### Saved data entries
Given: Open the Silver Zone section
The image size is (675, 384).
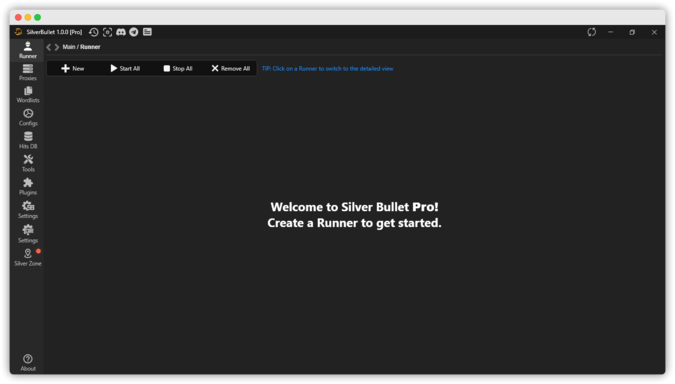Looking at the screenshot, I should tap(28, 257).
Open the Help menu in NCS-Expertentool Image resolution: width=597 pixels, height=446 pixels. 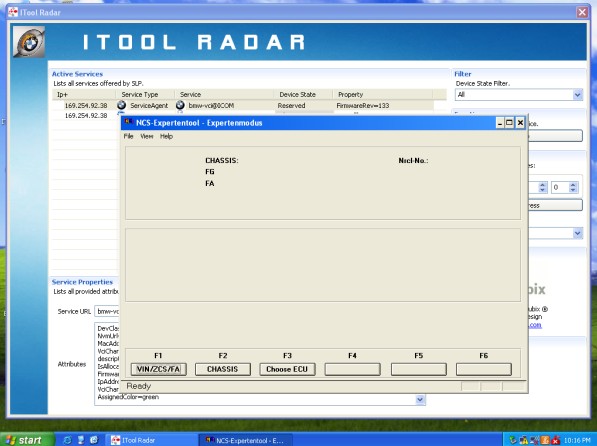click(166, 136)
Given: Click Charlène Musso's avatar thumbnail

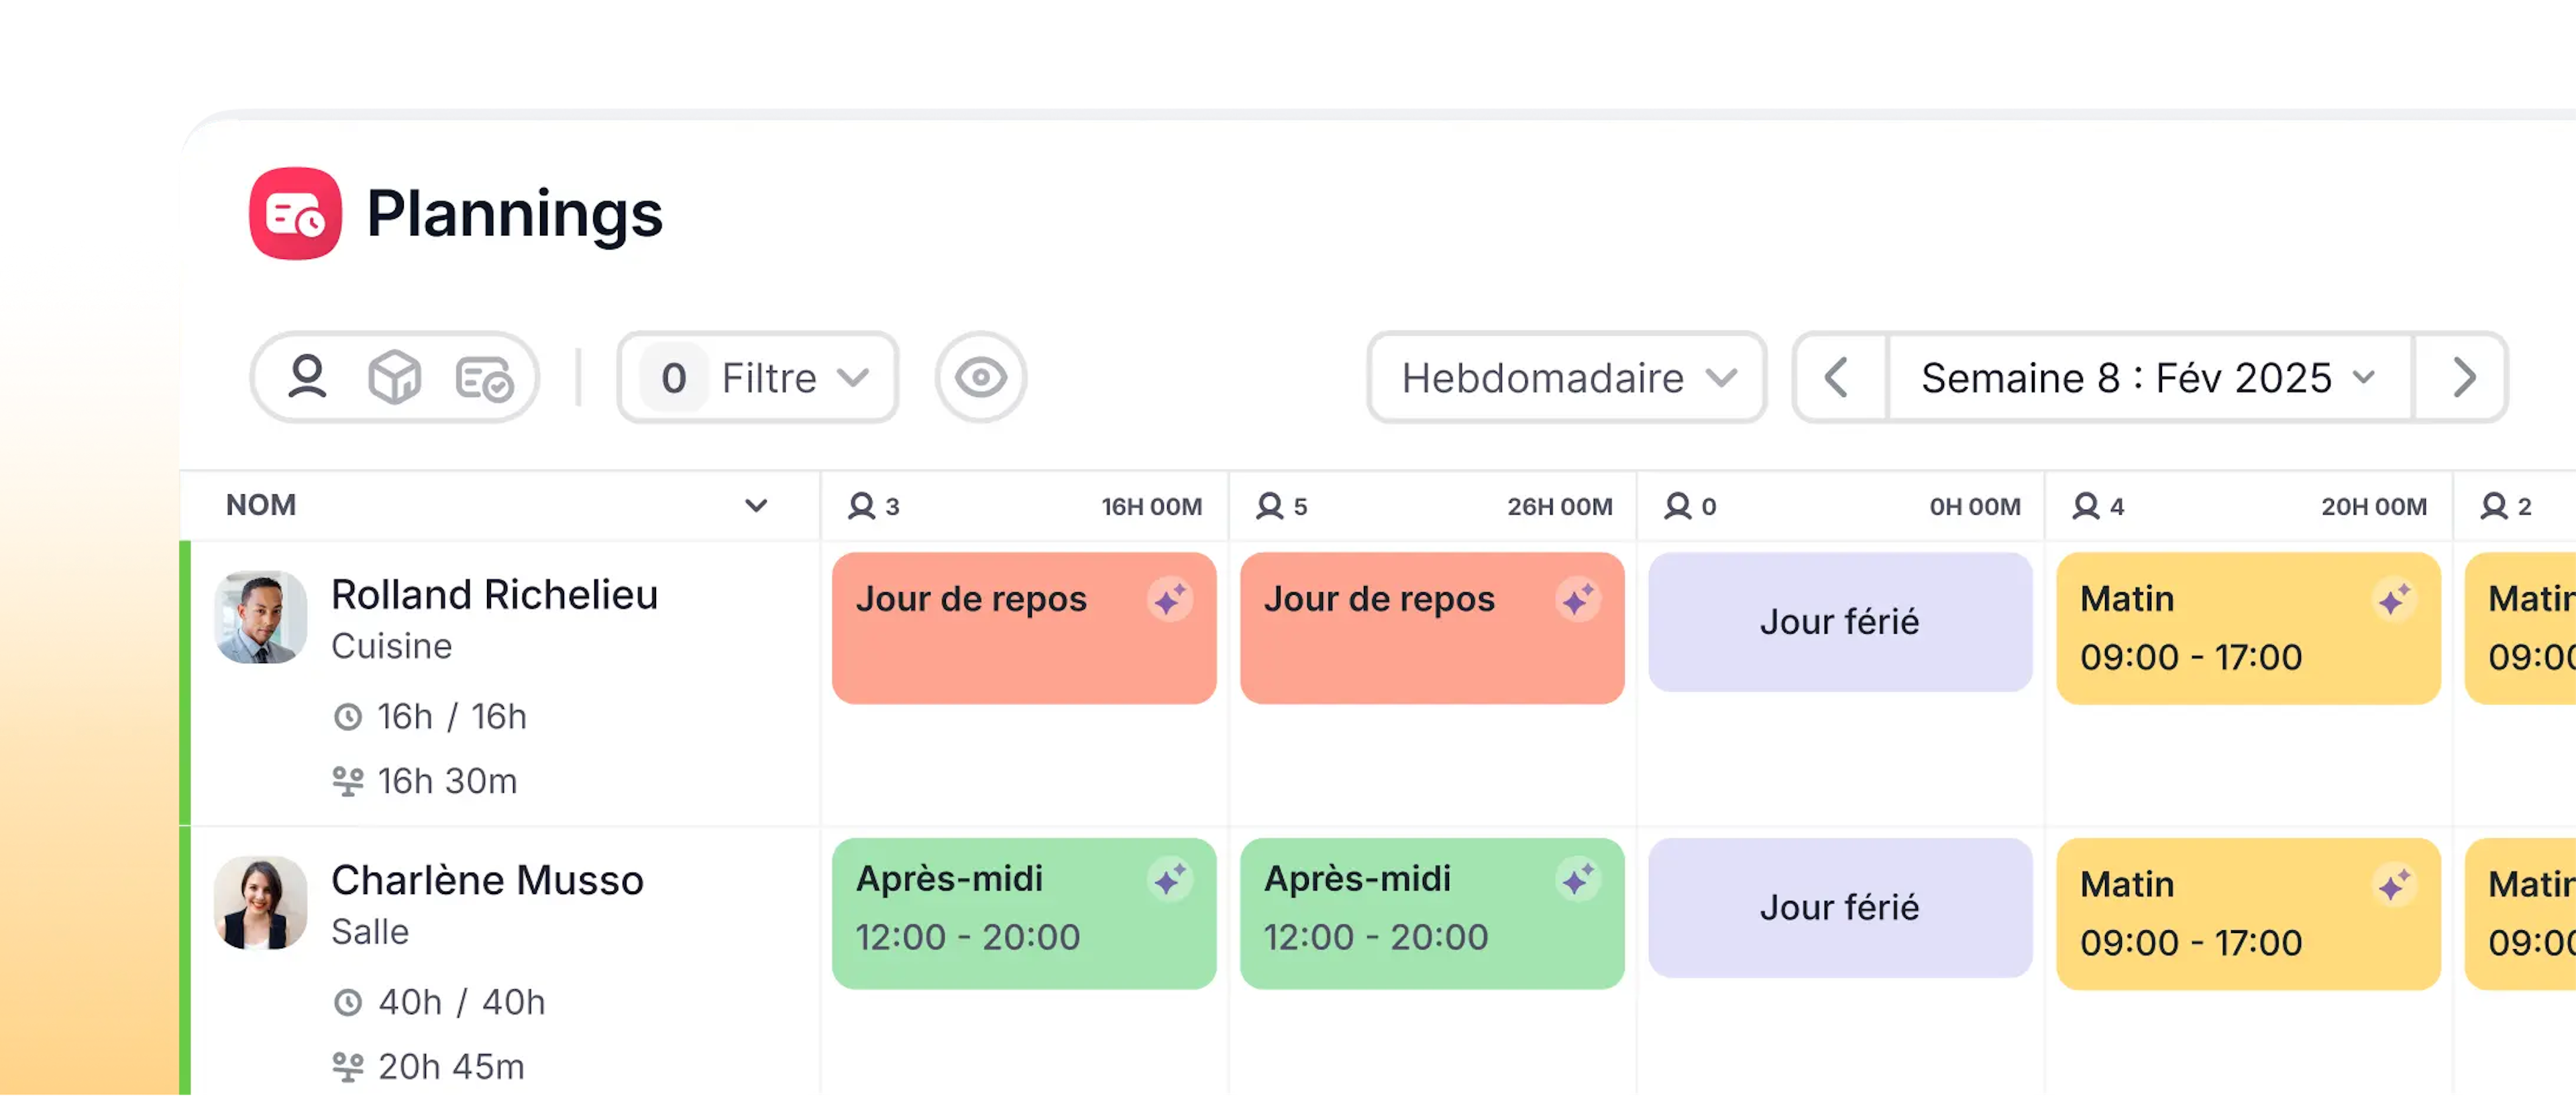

### Exercise brief
Collect each line above holding the string "Given".

### Solution to the problem
Given: Open the Silver Zone section
Given: Click Charlène Musso's avatar thumbnail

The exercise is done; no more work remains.